■ Passage given:
------------------------------------------------------------------------

Thanks for your help guys i would look forward to your replies.


----------



## KoosHopeloos (Nov 3, 2004)

@ drunk_driver: how do you connect to the internet? Via a router? It seems that your site is already blocked here, since all your computers at home are not able to view it.


----------



## Skie (Mar 15, 2003)

You may know them, but that doesn't mean the server didn't automatically ban you. I do this with my own server. Too many failed login attempts and the IP is automatically banned. If I didn't do this, my servers would receive as much as 40,000 login attempts per day.


----------



## drunk_driver (Nov 25, 2007)

oh right Skie therefore your probably right because i can not access the domain in which the server is run on, the hosting site where i bought resseller,

just another question out of the blue if i wanted to buy a server is there a way where i can get for free also if i got a windows server does this allow me to run a hosting resseller account on my domain.

thanks guys


----------



## drunk_driver (Nov 25, 2007)

hi guys soz about that,

i have contacted the people who own server and they say they have a feature which disconects people but it only does it for a time limit of 10mins, but i not been able to get on for 2 days so it all seems very weird

i use for internet connection,
Linksys Wireless router


----------



## Skie (Mar 15, 2003)

drunk_driver said:


> oh right Skie therefore your probably right because i can not access the domain in which the server is run on, the hosting site where i bought resseller,
> 
> just another question out of the blue if i wanted to buy a server is there a way where i can get for free also if i got a windows server does this allow me to run a hosting resseller account on my domain.
> 
> thanks guys


I'm not sure exactly what you're asking here, but if you want to sell hosting and be your own hosting company, you'll need a control panel that allows you to create/edit/delete accounts. Helm is the only one I know of for Windows hosting. Technically, you could do it without a control panel, but it'll be a lot more work and your customers won't have any way to manage their own sites. They would have to call you for every little change, extra emails, etc. 



drunk_driver said:


> hi guys soz about that,
> 
> i have contacted the people who own server and they say they have a feature which disconects people but it only does it for a time limit of 10mins, but i not been able to get on for 2 days so it all seems very weird
> 
> ...


Did they say anything about what might be the problem? Did you or they try to look into this? Can you ping the server? I think this is something that they should be looking into as they have direct access to the server.


----------

------------------------------------------------------------------------

■ Work to do:
(a) Answer these from the forum thread:
(i) According to Skie, how many login attempts per day could the servers receive without automatic banning?
(ii) What time limit do the server owners give for their disconnect feature?
(iii) Which control panel does Skie name for Windows hosting?
(b) Return the part of the forum thread from "## KoosHopeloos (Nov" to "to view it.", copied word for word.

■ Data extract:
------------------------------------------------------------------------

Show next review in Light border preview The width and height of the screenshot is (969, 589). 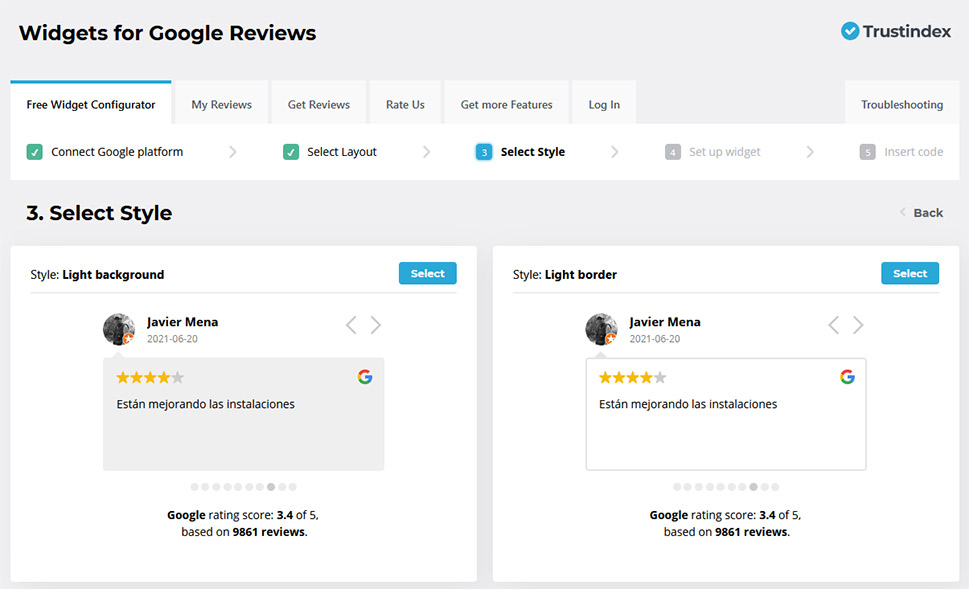pos(858,325)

------------------------------------------------------------------------

■ Answers given:
(a)
(i) As many as 40,000.
(ii) 10 minutes.
(iii) Helm.

(b)
## KoosHopeloos (Nov 3, 2004)

@ drunk_driver: how do you connect to the internet? Via a router? It seems that your site is already blocked here, since all your computers at home are not able to view it.